* _Provided passage_:
******

So, if there is an inductive definition of some relation $R$ with a set of clauses of form $$\phi\wedge R(t_1)\wedge\ldots\wedge R(t_n)\Rightarrow R(t),\qquad{(*)}$$ where $\phi$ doesn’t contain any $R$s, then it means cases $R(x)$ holds are precisely those which could be obtained by a proof, using clauses of the definition as inference rules $\frac{\phi\quad R(t_1)\quad\cdots\quad R(t_n)}{R(t)}$.

With this, a structural induction comes in handy: to prove claim $\forall x.\;R(x)\Rightarrow A(x)$, it’s sufficient to prove, for each definition clause $(*)$, that $\phi\wedge A(t_1)\wedge A(t_2)\wedge\ldots\wedge A(t_n)\Rightarrow A(t)$, where $t_1,\ldots,t_n,t$ are exactly what they are in that clause.

******

* _Raw records_:
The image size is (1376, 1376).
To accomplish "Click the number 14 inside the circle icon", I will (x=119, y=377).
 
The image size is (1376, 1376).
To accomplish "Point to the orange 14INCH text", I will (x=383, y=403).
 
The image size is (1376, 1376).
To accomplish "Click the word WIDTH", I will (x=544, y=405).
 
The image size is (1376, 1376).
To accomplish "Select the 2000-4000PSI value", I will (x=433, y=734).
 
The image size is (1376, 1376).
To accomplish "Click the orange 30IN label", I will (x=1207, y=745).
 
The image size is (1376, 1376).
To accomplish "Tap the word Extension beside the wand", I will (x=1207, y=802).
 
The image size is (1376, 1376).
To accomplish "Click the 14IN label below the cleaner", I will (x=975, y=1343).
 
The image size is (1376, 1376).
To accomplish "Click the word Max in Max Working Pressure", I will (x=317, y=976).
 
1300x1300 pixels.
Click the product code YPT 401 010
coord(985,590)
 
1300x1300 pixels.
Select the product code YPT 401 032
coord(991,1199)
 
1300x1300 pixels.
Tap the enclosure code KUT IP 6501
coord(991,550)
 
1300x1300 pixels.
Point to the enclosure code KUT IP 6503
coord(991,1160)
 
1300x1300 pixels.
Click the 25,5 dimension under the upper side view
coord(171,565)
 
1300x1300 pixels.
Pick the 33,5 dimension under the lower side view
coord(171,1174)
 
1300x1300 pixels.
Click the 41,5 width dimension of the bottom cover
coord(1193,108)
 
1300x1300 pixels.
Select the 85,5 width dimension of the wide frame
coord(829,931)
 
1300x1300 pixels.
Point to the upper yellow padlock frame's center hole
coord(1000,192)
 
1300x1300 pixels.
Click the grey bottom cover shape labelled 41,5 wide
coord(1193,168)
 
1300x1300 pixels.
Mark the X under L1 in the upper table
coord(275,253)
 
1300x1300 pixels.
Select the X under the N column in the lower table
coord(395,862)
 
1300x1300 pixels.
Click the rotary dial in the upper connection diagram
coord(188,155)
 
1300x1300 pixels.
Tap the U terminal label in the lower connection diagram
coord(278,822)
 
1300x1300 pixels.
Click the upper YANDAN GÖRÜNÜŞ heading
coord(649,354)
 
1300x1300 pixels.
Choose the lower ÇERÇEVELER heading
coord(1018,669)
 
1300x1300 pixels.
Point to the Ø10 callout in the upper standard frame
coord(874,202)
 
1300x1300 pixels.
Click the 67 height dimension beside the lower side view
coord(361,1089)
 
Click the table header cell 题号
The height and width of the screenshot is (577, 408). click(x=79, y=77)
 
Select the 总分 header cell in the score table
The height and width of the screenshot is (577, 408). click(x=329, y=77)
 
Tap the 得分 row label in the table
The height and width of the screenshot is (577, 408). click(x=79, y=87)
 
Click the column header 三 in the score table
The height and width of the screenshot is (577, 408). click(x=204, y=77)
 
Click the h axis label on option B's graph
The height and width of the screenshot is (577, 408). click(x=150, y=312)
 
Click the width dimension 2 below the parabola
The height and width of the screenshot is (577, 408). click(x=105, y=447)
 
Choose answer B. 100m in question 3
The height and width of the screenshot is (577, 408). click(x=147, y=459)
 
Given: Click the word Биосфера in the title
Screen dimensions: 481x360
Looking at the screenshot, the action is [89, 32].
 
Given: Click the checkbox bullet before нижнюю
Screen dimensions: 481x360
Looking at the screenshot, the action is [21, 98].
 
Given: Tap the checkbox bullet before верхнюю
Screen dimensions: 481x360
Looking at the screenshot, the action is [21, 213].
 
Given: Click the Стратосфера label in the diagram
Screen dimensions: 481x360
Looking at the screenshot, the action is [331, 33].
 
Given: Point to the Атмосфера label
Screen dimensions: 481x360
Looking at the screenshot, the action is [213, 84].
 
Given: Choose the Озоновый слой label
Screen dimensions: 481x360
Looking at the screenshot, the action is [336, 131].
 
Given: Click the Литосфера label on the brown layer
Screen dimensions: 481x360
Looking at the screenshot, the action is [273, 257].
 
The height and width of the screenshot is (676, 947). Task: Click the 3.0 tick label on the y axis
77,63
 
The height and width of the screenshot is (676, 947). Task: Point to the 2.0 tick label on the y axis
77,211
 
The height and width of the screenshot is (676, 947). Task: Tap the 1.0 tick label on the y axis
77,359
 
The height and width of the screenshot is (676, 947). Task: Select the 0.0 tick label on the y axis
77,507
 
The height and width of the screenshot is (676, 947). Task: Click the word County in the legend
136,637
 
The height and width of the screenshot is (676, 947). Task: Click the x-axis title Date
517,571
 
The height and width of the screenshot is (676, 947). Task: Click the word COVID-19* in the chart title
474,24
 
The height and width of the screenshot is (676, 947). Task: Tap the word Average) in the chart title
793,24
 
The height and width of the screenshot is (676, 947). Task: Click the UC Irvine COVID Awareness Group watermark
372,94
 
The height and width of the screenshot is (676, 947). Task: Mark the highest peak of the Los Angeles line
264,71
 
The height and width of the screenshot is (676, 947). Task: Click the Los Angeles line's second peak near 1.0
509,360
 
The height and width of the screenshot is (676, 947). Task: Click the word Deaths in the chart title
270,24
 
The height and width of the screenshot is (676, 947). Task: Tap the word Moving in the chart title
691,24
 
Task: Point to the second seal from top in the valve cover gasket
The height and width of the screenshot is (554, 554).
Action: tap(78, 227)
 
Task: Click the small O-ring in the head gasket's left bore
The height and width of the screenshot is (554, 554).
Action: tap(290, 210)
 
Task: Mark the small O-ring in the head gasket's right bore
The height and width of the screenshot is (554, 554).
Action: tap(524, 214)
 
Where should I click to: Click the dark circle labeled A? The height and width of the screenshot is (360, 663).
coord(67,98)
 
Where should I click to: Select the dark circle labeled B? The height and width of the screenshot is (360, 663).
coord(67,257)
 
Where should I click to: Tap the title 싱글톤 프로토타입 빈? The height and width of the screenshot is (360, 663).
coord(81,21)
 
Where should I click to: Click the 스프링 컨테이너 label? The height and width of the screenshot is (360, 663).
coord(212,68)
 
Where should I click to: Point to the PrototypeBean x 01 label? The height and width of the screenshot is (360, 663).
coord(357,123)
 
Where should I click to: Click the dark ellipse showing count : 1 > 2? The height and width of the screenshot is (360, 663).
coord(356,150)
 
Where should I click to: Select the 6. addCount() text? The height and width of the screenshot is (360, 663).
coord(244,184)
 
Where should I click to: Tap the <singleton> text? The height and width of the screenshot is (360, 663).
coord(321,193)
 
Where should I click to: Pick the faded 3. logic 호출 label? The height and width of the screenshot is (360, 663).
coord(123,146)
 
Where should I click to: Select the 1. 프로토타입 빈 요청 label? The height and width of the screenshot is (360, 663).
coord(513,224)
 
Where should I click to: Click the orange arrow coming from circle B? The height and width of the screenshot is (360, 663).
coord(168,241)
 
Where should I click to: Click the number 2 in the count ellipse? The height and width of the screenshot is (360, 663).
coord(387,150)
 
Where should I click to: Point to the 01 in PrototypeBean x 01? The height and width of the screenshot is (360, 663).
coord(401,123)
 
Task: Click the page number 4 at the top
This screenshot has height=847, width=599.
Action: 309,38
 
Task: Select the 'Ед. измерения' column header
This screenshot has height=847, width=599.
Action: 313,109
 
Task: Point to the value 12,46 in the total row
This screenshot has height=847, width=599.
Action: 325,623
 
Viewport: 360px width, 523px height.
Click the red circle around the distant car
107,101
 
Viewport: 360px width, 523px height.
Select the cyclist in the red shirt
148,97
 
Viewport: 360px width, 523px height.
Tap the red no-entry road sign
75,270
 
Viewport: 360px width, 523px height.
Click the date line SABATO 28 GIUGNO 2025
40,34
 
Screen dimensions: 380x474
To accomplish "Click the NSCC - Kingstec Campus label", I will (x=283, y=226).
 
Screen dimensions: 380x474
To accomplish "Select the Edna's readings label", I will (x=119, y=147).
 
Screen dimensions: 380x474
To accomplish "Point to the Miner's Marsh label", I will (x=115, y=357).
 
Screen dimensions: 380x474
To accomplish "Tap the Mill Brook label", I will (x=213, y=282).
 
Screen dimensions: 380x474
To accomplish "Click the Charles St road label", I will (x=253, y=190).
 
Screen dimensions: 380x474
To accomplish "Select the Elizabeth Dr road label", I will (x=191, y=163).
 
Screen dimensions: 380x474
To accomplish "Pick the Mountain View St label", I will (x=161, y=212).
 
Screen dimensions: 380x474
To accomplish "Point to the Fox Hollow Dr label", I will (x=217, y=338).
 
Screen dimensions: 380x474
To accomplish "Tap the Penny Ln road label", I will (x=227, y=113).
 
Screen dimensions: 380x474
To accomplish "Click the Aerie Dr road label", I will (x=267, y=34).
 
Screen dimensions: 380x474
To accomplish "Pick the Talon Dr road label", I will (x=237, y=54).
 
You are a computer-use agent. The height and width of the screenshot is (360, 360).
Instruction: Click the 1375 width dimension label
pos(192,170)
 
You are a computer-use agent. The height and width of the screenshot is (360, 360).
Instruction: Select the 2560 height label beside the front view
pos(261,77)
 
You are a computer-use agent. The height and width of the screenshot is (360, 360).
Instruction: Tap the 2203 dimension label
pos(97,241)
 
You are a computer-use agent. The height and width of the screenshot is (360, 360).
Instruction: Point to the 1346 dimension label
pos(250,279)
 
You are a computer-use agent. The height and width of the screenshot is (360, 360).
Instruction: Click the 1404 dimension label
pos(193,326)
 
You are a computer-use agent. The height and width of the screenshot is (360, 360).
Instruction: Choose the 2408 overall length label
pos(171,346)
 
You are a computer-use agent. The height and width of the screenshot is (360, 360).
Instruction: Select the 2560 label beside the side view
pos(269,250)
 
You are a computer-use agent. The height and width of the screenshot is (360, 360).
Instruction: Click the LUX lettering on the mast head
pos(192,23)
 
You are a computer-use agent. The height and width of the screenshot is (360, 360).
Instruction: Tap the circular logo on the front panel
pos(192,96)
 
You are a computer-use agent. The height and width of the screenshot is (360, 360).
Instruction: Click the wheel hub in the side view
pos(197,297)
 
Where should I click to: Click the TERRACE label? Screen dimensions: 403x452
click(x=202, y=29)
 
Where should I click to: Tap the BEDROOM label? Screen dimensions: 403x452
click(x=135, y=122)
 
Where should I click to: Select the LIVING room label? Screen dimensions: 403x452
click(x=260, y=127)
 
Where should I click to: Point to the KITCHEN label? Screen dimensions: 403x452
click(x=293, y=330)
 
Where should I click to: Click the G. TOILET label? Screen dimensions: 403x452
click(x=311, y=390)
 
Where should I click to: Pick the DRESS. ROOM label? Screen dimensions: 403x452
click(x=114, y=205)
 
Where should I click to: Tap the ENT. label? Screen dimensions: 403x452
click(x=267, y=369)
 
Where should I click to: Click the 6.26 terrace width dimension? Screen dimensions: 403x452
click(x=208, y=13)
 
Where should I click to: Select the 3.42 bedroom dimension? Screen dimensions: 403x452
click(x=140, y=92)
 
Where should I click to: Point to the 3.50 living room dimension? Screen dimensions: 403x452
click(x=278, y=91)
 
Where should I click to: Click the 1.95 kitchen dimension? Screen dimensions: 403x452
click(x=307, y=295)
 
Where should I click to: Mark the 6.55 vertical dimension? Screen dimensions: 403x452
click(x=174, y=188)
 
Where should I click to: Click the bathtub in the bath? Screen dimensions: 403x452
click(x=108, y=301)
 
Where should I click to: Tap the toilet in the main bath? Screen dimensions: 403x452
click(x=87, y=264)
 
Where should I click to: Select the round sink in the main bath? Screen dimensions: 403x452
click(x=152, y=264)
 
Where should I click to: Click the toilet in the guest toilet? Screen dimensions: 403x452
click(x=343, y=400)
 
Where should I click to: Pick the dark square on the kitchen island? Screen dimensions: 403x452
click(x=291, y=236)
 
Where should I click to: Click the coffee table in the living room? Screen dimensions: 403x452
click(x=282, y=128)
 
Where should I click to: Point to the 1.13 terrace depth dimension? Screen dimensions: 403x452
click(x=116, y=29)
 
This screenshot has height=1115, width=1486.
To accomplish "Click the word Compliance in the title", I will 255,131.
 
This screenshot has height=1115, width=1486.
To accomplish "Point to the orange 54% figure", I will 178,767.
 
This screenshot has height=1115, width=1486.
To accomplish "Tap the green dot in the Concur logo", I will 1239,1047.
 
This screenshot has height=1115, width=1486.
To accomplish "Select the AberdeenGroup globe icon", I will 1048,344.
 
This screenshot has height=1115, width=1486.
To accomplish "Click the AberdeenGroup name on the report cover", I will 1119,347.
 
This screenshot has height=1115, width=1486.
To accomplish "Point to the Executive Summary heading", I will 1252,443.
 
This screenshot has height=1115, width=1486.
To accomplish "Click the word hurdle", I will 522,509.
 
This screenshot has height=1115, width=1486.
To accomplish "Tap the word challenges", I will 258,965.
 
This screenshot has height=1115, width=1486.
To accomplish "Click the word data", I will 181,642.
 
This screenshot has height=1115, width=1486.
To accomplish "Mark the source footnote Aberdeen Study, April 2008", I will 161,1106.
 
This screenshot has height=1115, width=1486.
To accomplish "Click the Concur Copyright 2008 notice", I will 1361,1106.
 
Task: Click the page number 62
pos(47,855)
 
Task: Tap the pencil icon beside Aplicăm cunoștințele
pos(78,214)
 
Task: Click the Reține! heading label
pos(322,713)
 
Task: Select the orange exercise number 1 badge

******

In the passage on inductive definitions, what is the formula $\phi$ in each clause not allowed to contain?

* _Correct answer_: Any $R$s.